Paving for change


In the ‘new normal’ of the pandemic, outdoor space has taken on new importance, but with the future uncertain, a fresh approach is needed to provide multifunctionality and flexibility to all spaces between buildings. Chris Hodson explains more

Apart from temporary measures for social distancing, the pandemic has triggered a fundamental rethink about our paved environment. Issues raised in the past, but put on the back- burner, are being revisited, including ‘active travel’ – increasing walking and cycling – ‘low traffic neighbourhoods’ reflecting previously adopted ‘home zones,’ and reinvented high streets responding to the growth in online shopping. A range of wider concerns also need to be addressed, such as flooding from rainwater runoff, vehicular pollution in drains and watercourses, and urban overheating.

Modular paving
Combining established techniques and new innovations, modular concrete paving systems are ideally placed to meet these challenges, whether on new or retrofitted schemes. Adopting the principles of modern methods of construction, factory-produced modular concrete paving delivers fast, low- cost installation, with limited intervention for retrofits. Importantly in these uncertain times, layouts can easily be altered and modular concrete paving taken up and re-used to meet changing demands.

These principles generally apply to all precast concrete block, flag and kerb products. They are fully engineered and manufactured under sustainable, controlled conditions – consistently providing accurate sizes, colours and textures, as well as slip/skid resistance and other performance characteristics. The distinct, modular units and designed variations in colour, texture and shape can break up areas visually, giving visual interest and a human scale not possible with monotonous, formless materials.
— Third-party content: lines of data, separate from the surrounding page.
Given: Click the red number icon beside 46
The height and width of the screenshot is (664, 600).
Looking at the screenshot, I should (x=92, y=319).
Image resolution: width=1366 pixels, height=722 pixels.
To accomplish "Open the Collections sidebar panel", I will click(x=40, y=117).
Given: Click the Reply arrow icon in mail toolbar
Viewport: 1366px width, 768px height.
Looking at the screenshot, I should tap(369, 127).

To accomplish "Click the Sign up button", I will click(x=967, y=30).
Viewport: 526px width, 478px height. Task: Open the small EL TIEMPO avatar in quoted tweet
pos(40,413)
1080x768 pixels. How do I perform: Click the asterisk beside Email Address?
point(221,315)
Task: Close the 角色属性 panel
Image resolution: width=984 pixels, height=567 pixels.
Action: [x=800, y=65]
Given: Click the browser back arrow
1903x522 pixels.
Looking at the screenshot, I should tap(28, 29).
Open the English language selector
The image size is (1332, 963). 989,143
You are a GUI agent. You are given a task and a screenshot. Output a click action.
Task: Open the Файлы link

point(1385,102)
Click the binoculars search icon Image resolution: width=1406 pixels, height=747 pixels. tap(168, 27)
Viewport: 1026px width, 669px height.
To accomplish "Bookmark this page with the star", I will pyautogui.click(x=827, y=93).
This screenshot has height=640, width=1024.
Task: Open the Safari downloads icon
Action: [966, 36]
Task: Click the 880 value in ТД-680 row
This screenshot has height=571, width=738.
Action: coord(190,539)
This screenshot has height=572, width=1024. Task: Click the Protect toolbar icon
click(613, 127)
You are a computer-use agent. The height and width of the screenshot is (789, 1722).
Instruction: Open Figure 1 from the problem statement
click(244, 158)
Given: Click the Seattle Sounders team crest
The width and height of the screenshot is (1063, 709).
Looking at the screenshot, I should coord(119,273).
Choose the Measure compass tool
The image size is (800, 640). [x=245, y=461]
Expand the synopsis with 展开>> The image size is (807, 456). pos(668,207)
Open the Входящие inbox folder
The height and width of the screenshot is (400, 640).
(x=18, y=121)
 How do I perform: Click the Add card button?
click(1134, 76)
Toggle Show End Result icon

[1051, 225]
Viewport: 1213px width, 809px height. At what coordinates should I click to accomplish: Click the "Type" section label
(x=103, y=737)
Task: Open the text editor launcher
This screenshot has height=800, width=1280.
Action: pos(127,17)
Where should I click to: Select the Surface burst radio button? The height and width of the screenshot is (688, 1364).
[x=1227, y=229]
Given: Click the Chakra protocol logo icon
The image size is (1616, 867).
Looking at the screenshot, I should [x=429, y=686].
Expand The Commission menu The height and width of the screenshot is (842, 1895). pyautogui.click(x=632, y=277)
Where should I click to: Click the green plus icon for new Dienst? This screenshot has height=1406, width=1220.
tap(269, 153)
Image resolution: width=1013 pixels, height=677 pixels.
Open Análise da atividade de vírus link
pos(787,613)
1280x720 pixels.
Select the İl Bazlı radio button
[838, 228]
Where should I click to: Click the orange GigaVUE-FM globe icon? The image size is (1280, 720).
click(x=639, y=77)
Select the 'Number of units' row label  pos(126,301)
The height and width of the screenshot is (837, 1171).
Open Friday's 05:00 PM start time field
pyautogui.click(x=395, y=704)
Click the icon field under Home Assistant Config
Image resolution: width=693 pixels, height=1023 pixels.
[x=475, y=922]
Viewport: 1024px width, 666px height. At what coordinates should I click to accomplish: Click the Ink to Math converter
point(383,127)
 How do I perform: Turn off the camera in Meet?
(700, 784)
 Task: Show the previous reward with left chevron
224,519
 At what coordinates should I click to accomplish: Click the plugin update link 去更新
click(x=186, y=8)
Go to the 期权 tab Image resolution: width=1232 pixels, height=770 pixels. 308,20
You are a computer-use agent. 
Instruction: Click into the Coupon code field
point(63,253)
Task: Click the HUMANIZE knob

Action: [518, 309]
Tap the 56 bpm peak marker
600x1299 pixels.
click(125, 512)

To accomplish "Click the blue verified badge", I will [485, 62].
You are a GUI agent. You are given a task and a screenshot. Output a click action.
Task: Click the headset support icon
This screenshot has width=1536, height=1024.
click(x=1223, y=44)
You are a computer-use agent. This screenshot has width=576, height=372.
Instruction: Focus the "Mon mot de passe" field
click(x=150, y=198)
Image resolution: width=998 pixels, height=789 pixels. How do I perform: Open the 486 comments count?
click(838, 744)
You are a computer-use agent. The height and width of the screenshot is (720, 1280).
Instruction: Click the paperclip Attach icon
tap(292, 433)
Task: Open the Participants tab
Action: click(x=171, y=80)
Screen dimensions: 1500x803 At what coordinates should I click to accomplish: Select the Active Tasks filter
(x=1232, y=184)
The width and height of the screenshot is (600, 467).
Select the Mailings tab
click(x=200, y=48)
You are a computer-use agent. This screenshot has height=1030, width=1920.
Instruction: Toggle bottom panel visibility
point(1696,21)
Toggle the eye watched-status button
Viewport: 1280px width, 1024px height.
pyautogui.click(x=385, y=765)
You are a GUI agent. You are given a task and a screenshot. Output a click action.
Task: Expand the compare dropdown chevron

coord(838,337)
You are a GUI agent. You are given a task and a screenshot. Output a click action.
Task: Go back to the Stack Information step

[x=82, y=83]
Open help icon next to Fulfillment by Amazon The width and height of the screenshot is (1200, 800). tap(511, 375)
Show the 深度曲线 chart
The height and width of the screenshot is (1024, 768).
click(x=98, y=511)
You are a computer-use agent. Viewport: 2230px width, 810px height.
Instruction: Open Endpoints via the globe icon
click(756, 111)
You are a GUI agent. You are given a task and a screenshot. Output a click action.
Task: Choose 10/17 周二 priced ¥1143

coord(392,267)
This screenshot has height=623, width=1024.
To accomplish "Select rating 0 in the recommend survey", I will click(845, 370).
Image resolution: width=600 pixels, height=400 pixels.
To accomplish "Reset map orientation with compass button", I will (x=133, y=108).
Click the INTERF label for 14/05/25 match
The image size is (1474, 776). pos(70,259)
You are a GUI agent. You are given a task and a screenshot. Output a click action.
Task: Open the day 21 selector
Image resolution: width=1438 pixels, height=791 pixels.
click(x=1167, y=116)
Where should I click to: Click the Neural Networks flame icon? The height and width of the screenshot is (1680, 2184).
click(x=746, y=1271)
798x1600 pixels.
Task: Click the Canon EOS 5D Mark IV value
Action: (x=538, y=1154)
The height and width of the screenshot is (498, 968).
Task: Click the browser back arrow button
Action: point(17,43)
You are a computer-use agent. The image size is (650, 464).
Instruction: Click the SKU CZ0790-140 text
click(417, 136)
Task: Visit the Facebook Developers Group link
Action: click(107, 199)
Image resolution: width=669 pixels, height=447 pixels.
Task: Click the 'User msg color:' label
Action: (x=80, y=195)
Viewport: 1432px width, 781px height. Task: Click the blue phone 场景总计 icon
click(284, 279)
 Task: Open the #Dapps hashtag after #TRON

So, modular concrete paving delivers a unique combination of predictability, safety and accessibility for all, with scope for endless variety in shape, scale, colour and texture to enrich the urban environment. It offers urban designers the freedom to create real ‘places for people’ that are both multifunctional and adaptable to change.

Paving by design
One example of inspired design enhancing the urban realm is the regeneration of the Brownfield Estate in east London, surrounding Ernő Goldfinger’s iconic, brutalist Balfron Tower. Here, concrete block and flag paving clearly defines footways and ‘defensible’ space, as well as highlighting public spaces. Housing block entrances are announced with strong- coloured concrete flag linear paving, shared surfaces right across the adopted street itself.

A key consideration today is storm-water flood prevention – particularly with climate change – and concrete block permeable paving is uniquely placed as an essential, multifunctional sustainable drainage (SuDS) technique. In addition to paving, it also provides an inherent drainage system that requires no additional land take for water storage, treatment or conveyance. This technology eliminates pipework, gullies and manholes, and generally costs less than conventional drainage and paving.

Capturing pollution
But equally important to flooding is the long- and short-term damage caused by pollutants in surface water runoff to the biodiversity and health of our rivers and streams. The Greater London Authority ‘Road Runoff Water Quality Study’ concludes that “London’s roads are harming London’s rivers” and proposes SuDS features to manage runoff pollution from the most damaging roads. On any trafficked surface, concrete block permeable paving offers a real opportunity to address this major problem by trapping vehicle pollution.

Permeable paving can provide a completely level, well-drained, firm and slip-resistant surface accessible to all, without the need for cross-falls, channels, gulleys or other interruptions. Rainwater ‘ponding’ is eliminated, reducing the risk of ice forming on the surface and preventing splashing from standing water.

But it also allows water to reach tree and shrub roots, despite providing a hard surface above: in fact, the Code of Practice for accessibility in the external environment, BS 8300-1:2018, calls for permeable paving instead of tree grilles. And it can also help reduce ‘urban heat island’ effects, i.e. evaporation of rainwater within the paving. This is in addition to the high albedo – or heat reflectance – offered by modular concrete paving.

Retrofitted permeable paving
Bringing these issues together, an award- winning, exemplary SuDS scheme near Australia Road, London, demonstrates the multifunctional benefits of retrofitting permeable paving in place of conventional surfaces. Its design, by Robert Bray Associates, introduces the concept of concrete block permeable paving as a thin overlay to existing streets, removing rainwater straight from the surface without gullies and providing some water attenuation and treatment before discharging to adjacent, well-planted SuDS basins. This innovative concept opens up wider possibilities for all hard surfaces.

Modular concrete paving offers designers the potential to create safe, attractive and comfortable urban spaces for the post- pandemic environment, with maximum flexibility to meet future challenges and minimal interventions with retrofit, while reducing flooding, pollution and urban heating.